Performance Regression With Batch Mode Sorts When Spilling To Disk

Gress and Regress


To vote for this issue, please click here.

Video Summary

In this video, I delve into an intriguing issue that caught my attention recently—specifically, how sort operators spill in row mode versus batch mode plans within SQL Server. This isn’t something you can easily fix; it’s more of a Microsoft problem they need to address. The video explores two queries with different memory grant hints, highlighting the surprising performance difference between sorts that spill and those that don’t. I also touch on some practical tips, like using Ctrl+R in SQL Server Management Studio to toggle result set visibility, which can be quite handy for keeping your workspace organized. Additionally, I discuss how batch mode sort spills can significantly impact query performance, making it crucial to always examine actual operator timings rather than relying solely on percentage-based metrics.

Full Transcript

Erik Darling here with Darling Data, coming to you on this crisp, clean, beautiful Friday. And in this video, I wanted to talk about something that I came across sort of recently, and there’s an issue open with Microsoft about it. It’s not something you can really do anything about. It’s an issue they have to fix. It has to do with when sort operators spill in in row mode versus batch mode plans. So I didn’t mean to spoil things there too much for you, but come on, grab the thing, do the thing, do it right. So there are two interesting things about this demo when we look at the row mode execution plans. First one is that when you look at how operators time leading up to this, you can see that we spent a little under a second, a little under a second, well, not exactly five seconds because repartition streams is weird. And then about 11, well, actually, let’s call it 12, 11.8. That’s, that’s close enough to 12 for me. About 12 seconds spilling out to disk. And then the entire query finishes in just about 12 and a half seconds. Now, when you compare that to a query down here, it doesn’t spill at all.

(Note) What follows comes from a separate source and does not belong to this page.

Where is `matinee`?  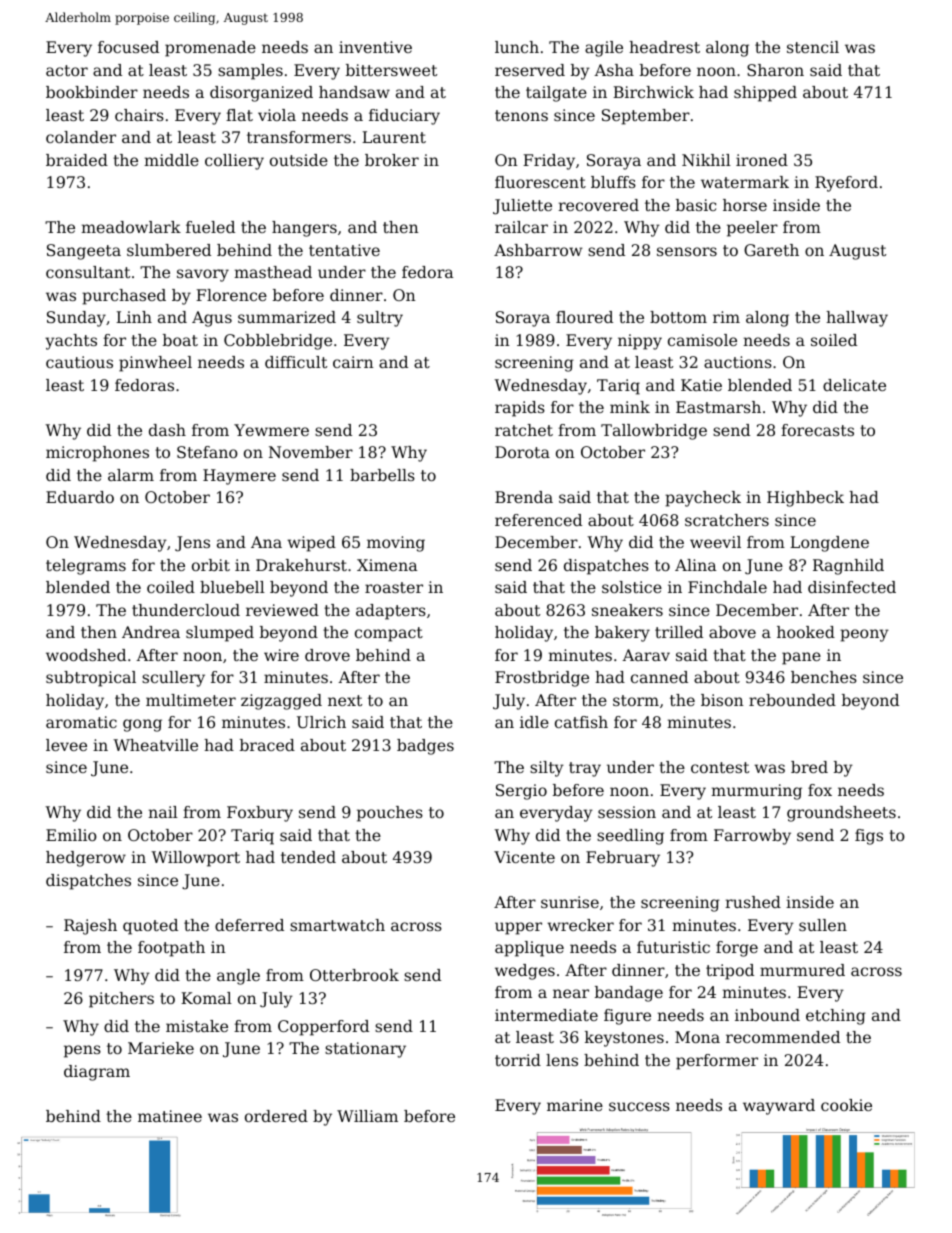
matinee is located at coordinates (170, 1116).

We still hit, we hit about 20 seconds here. Now this is weird, right? This is a strange circumstance. There’s a query that spills to disk that takes almost half as long as a query that doesn’t spill at all. It gets, in fact, if you look at the queries, I’m just going to get rid of that screen real quick. If you, if you use SQL Server Management Studio, and you ever get annoyed that, uh, like the results set is in the way, like the results set is in the way, just hit Ctrl and R. It’ll bring the results set window down and you can, you can just hit Ctrl and R again to bring it back up. It’s pretty, pretty useful, at least for me anyway. So, uh, this first query is hinted to have a max grant percent of one. And this second query is hinted to get 100% of the memory grant it wants. Now, the reason why the first query finishes so much faster is because I have really good I.O. hiding underneath my laptop at some Lenovo, Opel, SSD deal. Uh, and I.O. there is really fast. So when the sort starts writing out to disk, it can do, it can do two things. It can write to disk in small chunks and it can, it can build the sort in small chunks.

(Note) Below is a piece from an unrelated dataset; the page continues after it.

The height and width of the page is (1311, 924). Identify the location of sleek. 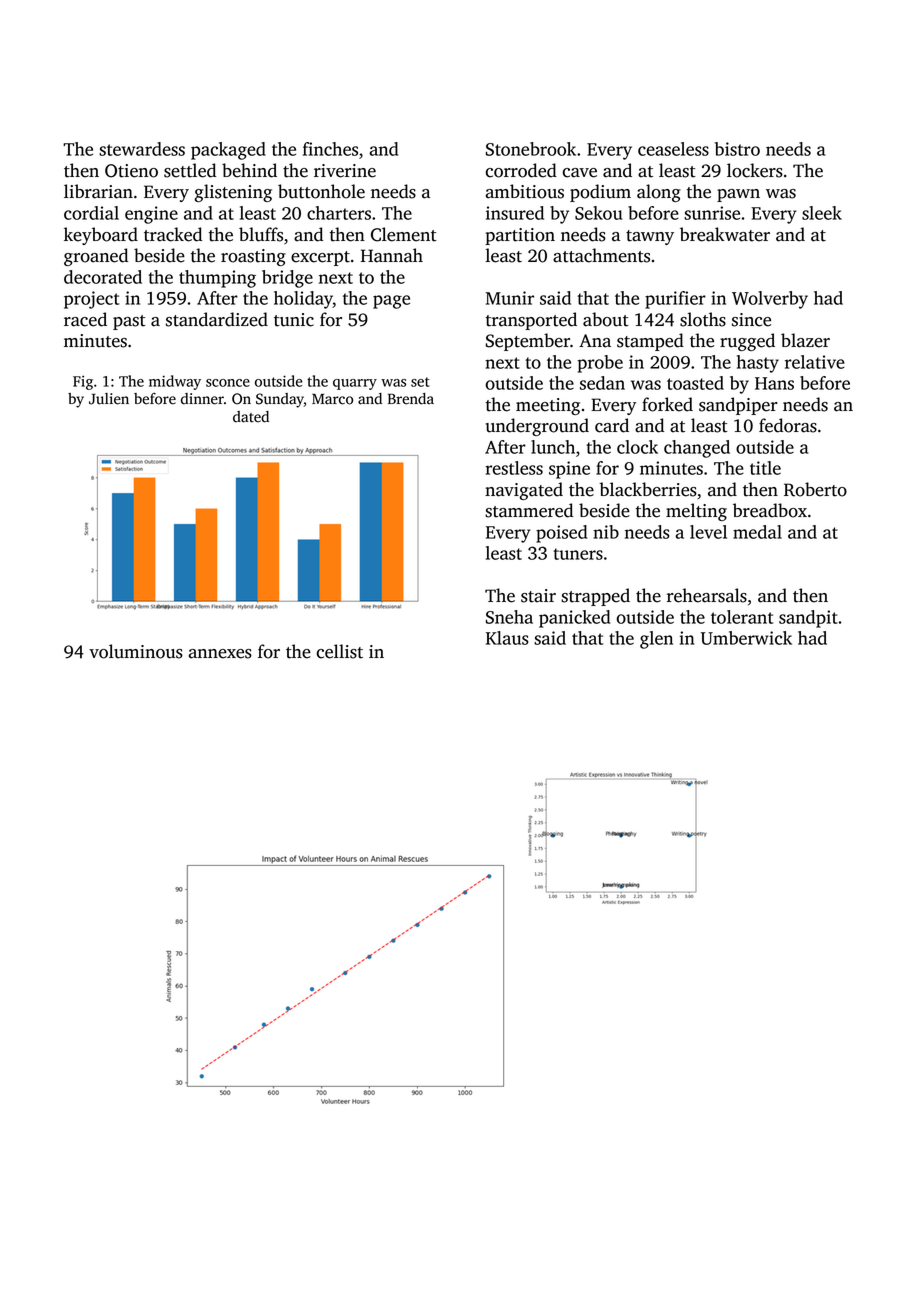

And doing a whole bunch of small things is sometimes a lot faster than doing one big thing. Um, the first time that I ever was, uh, sort of introduced to that within the context of databases was not with a loop or a cursor. It was, uh, an Adam mechanic session on cross apply where he was using cross apply and there was a row number thing inside it. And you still had to sort data, but you only had to sort data for a specific thing inside the cross apply rather than doing one big sort and bringing the whole thing over along.

So in this case, it is faster. I know this is going to sound crazy to you. It is faster for a sort to spill to disk and build the sort up in tiny chunks reading from disk than it is to do the entire sort in memory. Now you are probably not as lucky as I am. You are probably using some sand catastrophe where, uh, I mean, the disks might be good, but you know, the, the storage network from the, the server to the, to the disks might not be great. Uh, you might be on cloud storage, which is, uh, uh, pathologically wretched and the prices that you get charged for it should, there should be, there should be an SEC violation or something attached to those.

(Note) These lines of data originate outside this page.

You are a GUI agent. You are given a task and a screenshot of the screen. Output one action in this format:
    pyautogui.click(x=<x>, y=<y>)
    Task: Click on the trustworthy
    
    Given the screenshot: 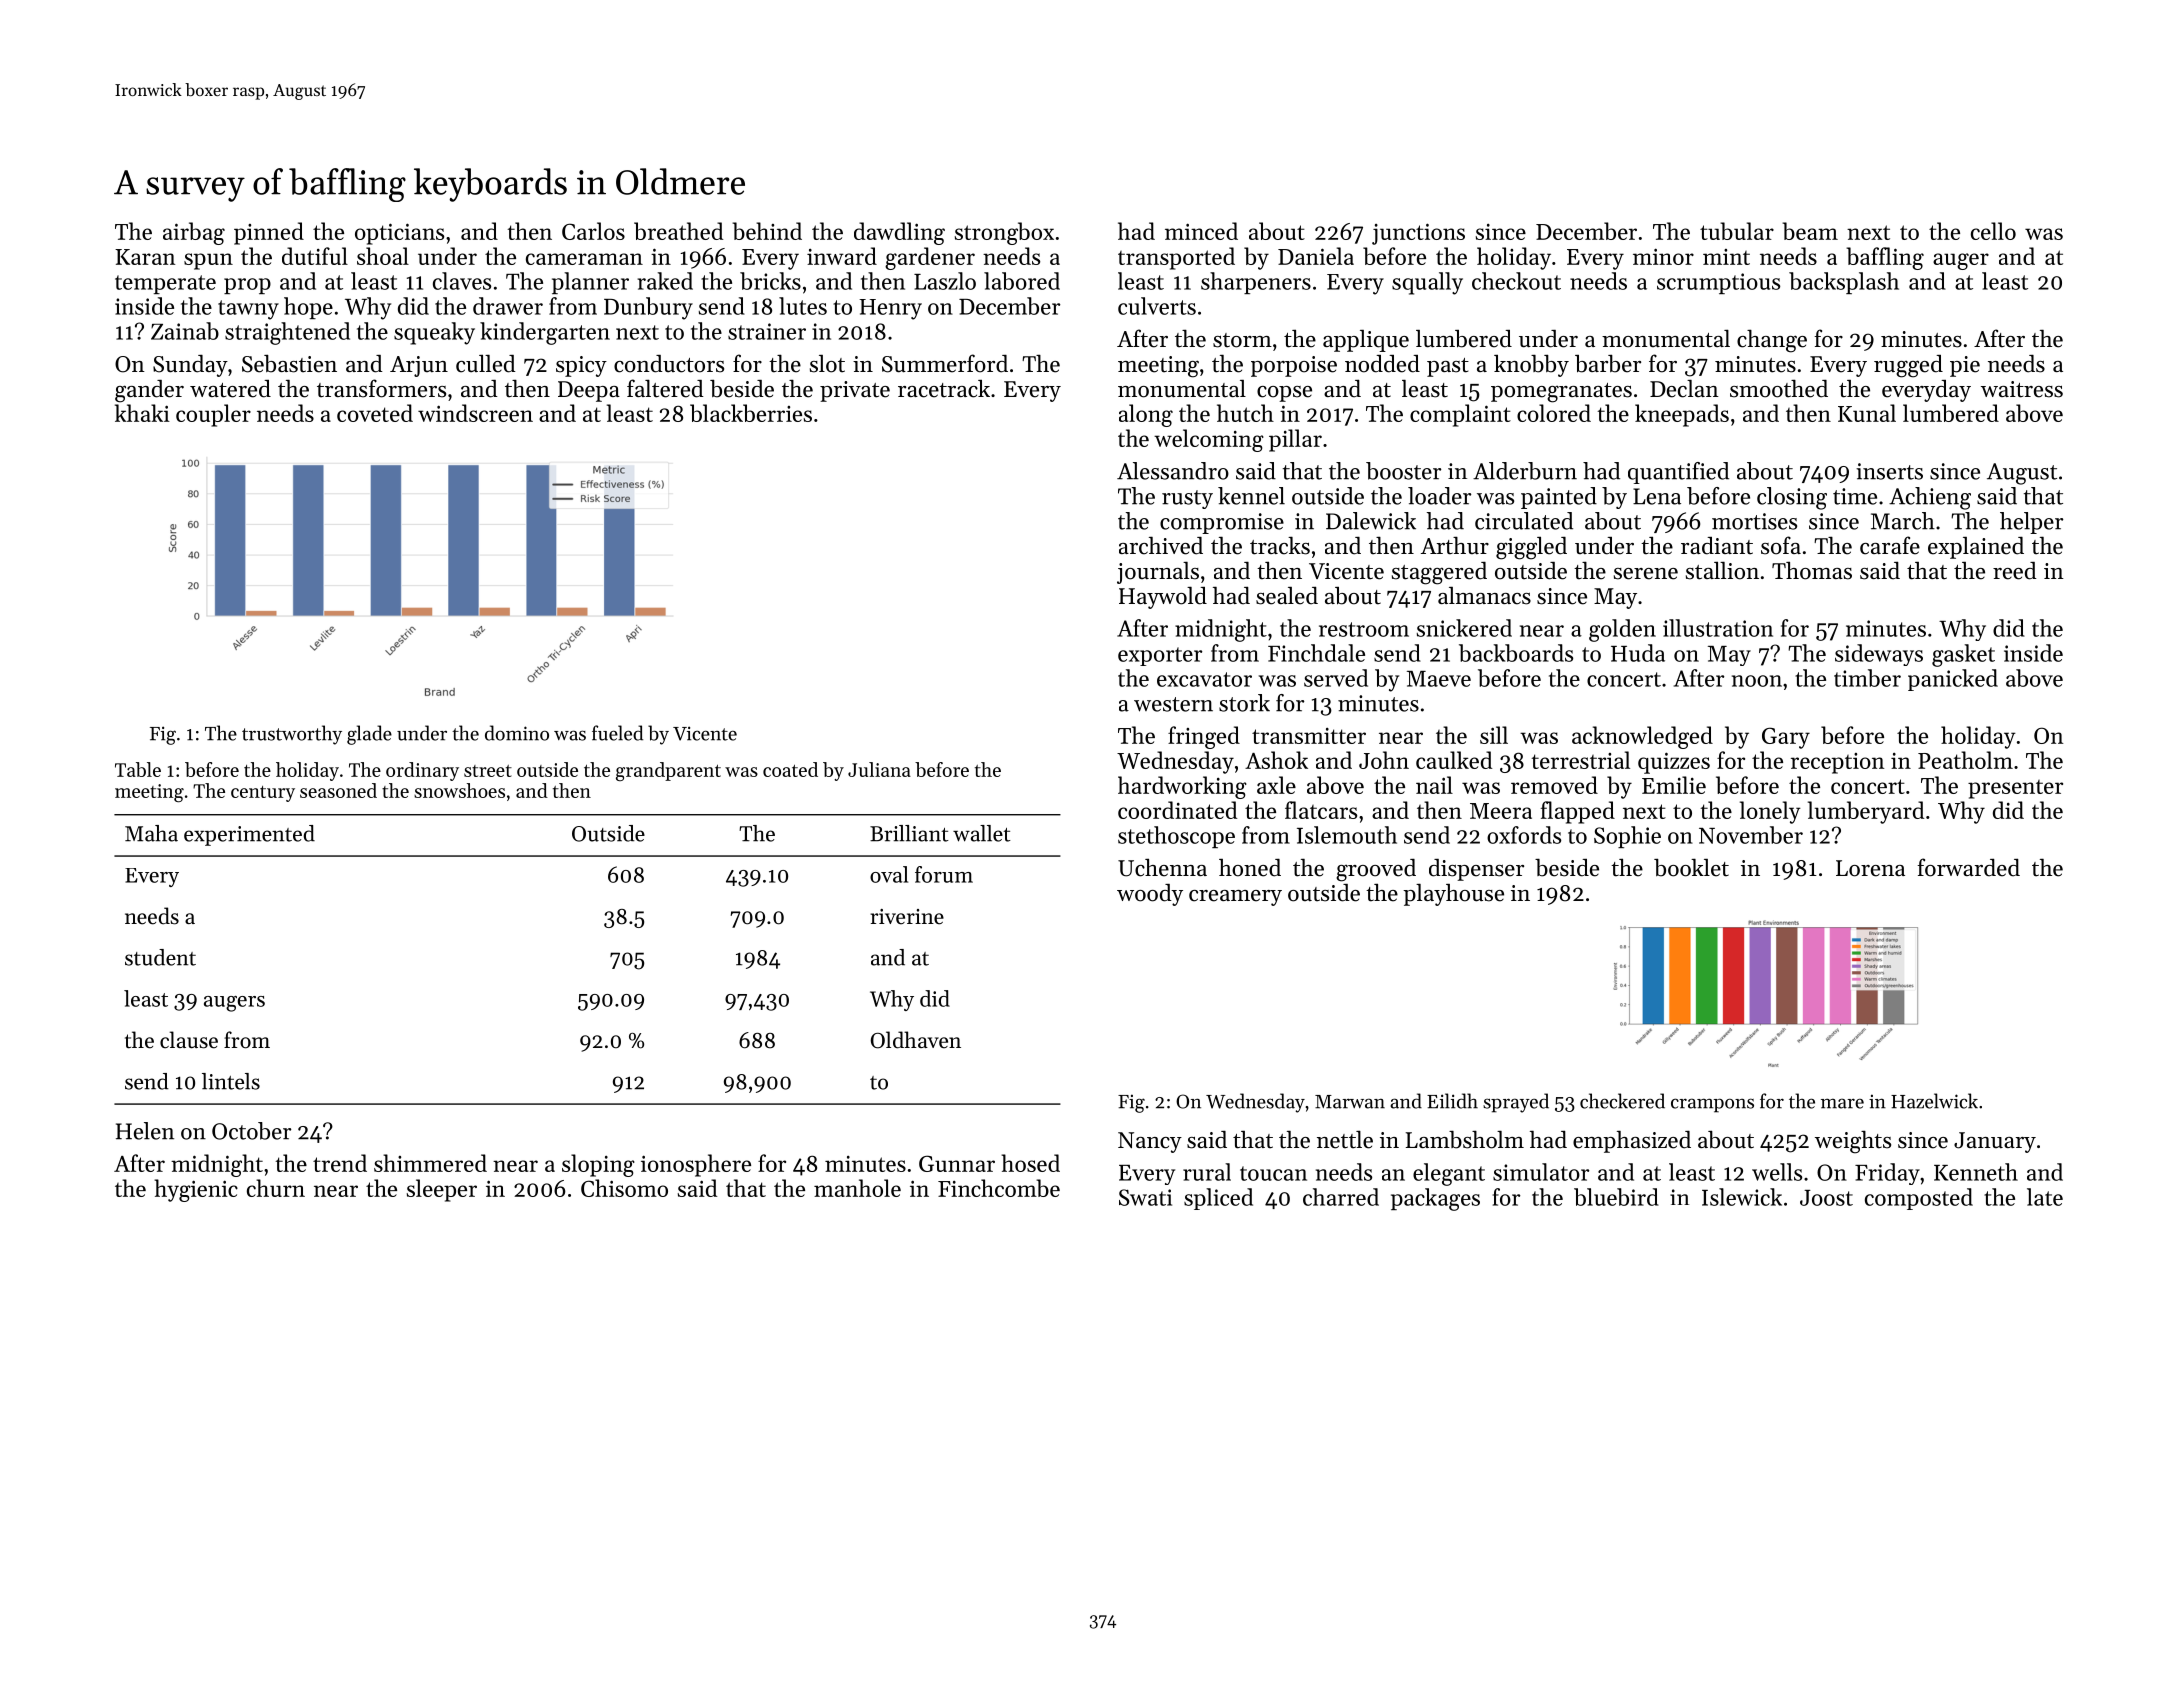 What is the action you would take?
    pyautogui.click(x=292, y=735)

Uh, but where things get even more interesting is with batch mode. Now you might think, wow, batch mode super fast, right? Cause it’s good for all those big, crazy data warehousey, uh, insane aggregation queries.

Those like, like, like, like far edge of the world workloads where, you know, you have to aggregate the Kajagoogoo billion rows. But it turns out batch mode sort spills. Uh, so let’s take a look at these two queries, right?

Now, in row mode, the batch mode, I’m sorry, in row mode, the sort that spilled was wicked fast. And the sort that didn’t spill, well, not awful, was still 20 seconds. It was still almost twice as slow as the sort that spilled.

With the batch mode plan, have a gander at this. This sort spilled for a full four minutes and 11 seconds. That’s, that’s wall clock time.

That’s time on, that’s time out of your life. That’s time out of whoever ran this query, which is me. It’s time out of my life. And then the, the sort that didn’t spill only took about 3.2 seconds. So there are a couple messages here.

One, uh, sort spills in row mode might not be the end of the world for query performance. Remember to always get those actual execution plans and always look at operator times. If you are the sort of foolish person who looks at percentages, God help you.

You’re, you’re living in a far distant past of irrelevant query metrics. Sorry to say it. Second message is, if, uh, you are the type of futuristic forward-looking person who has embraced batch mode, either via fancy tricks, like, like empty filtered columnstore indexes or empty columnstore objects that you do funny little joins to, or you’re on, uh, 2019 and up and you’re using batch mode on rowstore, you might have to be very, very careful when you see batch mode spills.

Now, this, you should still always, of course, be getting the actual execution plan and looking at the actual operator timings on these things. Uh, there’s a very big difference in what’s actually, what’s actually good and bad in this query, percentage-wise, when you, when you look at, look at the actual operator times.

Uh, there’s something else profound and prolific that I was gonna say. Uh, so yeah, this is a, this is a Microsoft problem. Uh, this is something that, uh, they’re going to have to address.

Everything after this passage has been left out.